TEXTO I
O texto que segue é o capítulo LXVIII do livro Memórias Póstumas de Brás Cubas, de Machado de Assis.
O VERGALHO
Tais eram as reflexões que eu vinha fazendo, por aquele Valongo fora, logo depois de ver e ajustar a casa. Interrompeumas um ajuntamento; era um preto que vergalhava outro na praça. O outro não se atrevia a fugir, gemia somente estas únicas palavras:
- “Não, perdão, meu senhor; meu senhor perdão!” Mas o primeiro não fazia caso, e, a cada súplica, respondia com uma vergalhada nova.

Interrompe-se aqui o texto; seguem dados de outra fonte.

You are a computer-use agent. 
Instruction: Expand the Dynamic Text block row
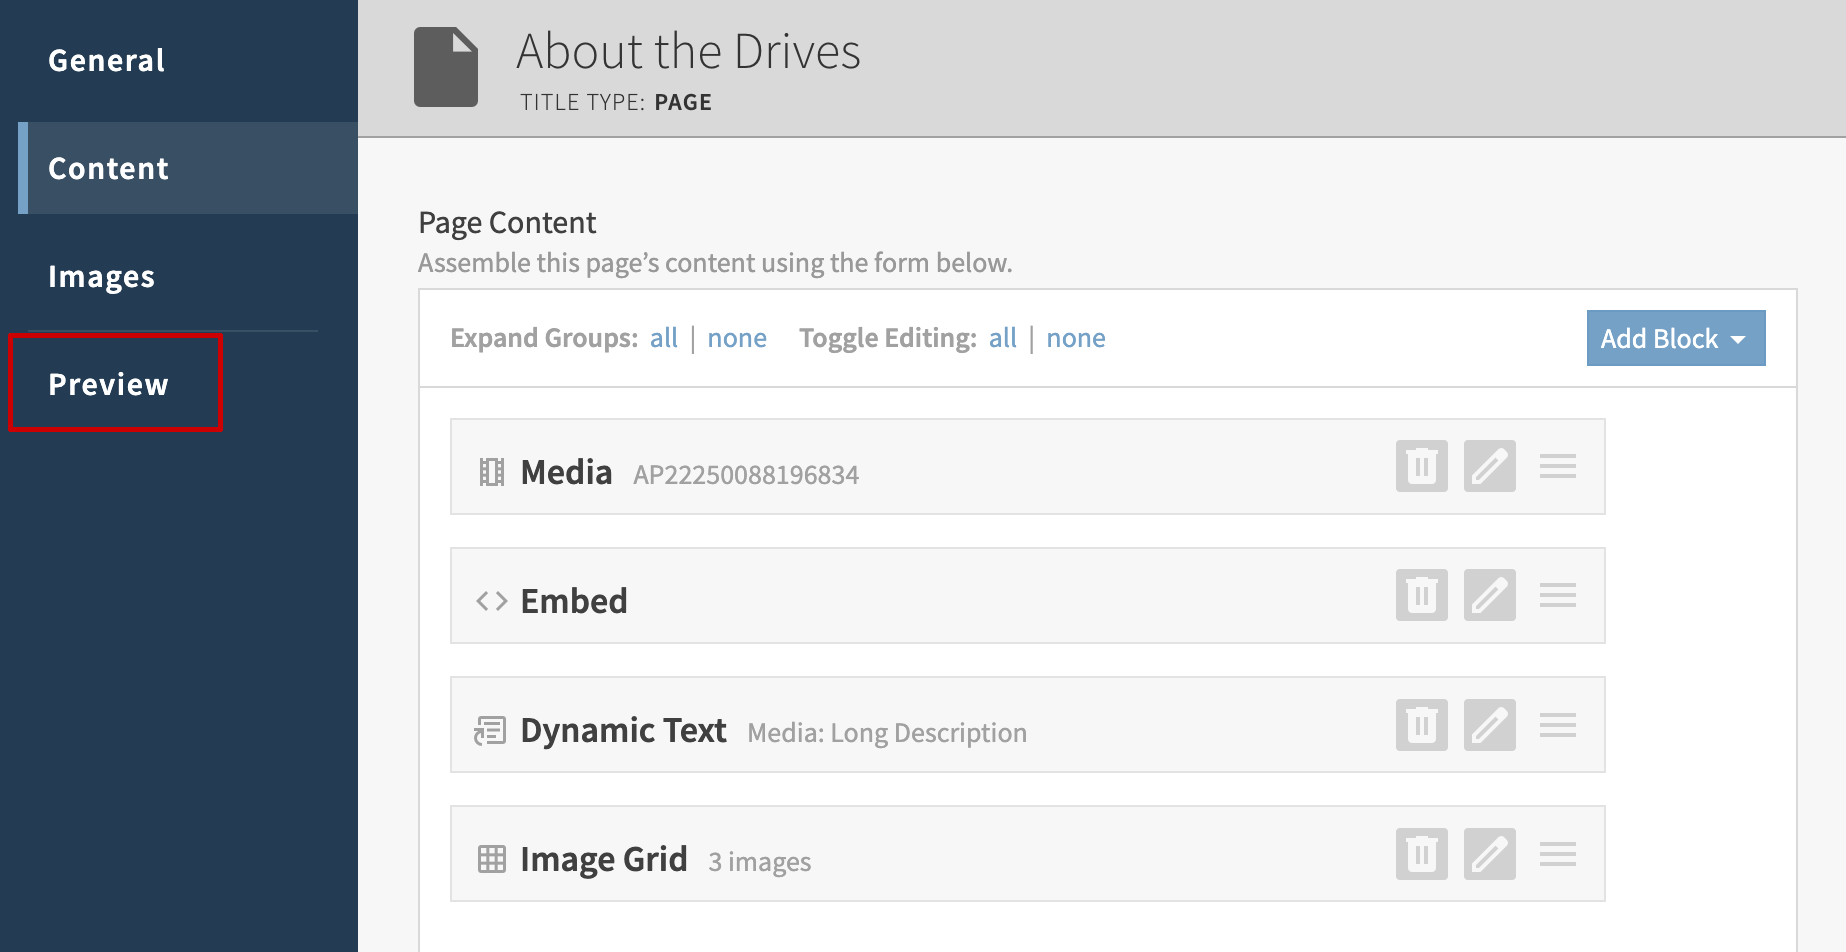[x=623, y=731]
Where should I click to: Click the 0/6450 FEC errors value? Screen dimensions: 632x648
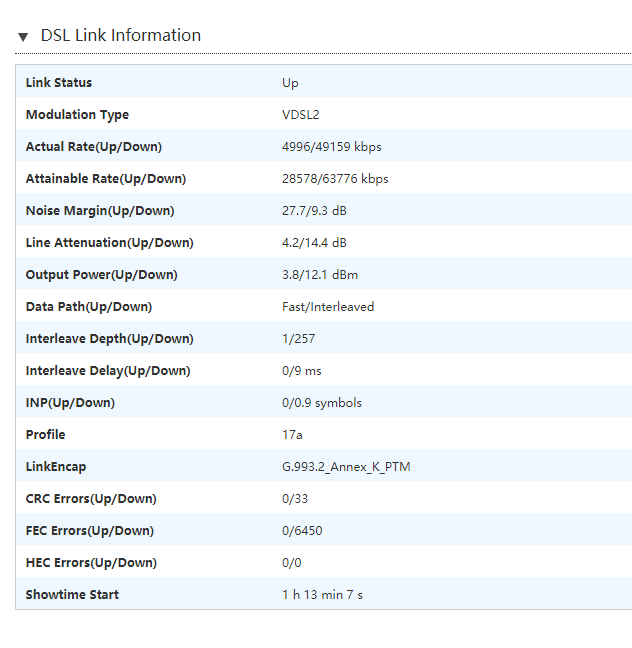[302, 531]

- Toma, diabo! dizia ele; toma mais perdão, bêbado!
- Meu senhor, gemia o outro.
- Cala a boca, besta! replicava o vergalho.
Parei, olhei... Justos céus! Quem havia de ser o vergalho? Nada menos que o meu moleque Prudêncio, - o que meu pai libertara alguns anos antes. Cheguei-me; ele deteve-se logo e pediu-me a bênção; perguntei-lhe se aquele preto era escravo dele.
- É, sim, nhonhô.
- Fez-te alguma coisa?
- É um vadio e um bêbado muito grande. Ainda hoje deixei ele na quitanda, enquanto eu ia lá embaixo na cidade, e ele deixou a quitanda para ir na venda beber
- Está bom, perdoa-lhe, disse eu.
- Pois não, nhonhô. Nhonhô manda, não pede. Entra pra casa, bêbado!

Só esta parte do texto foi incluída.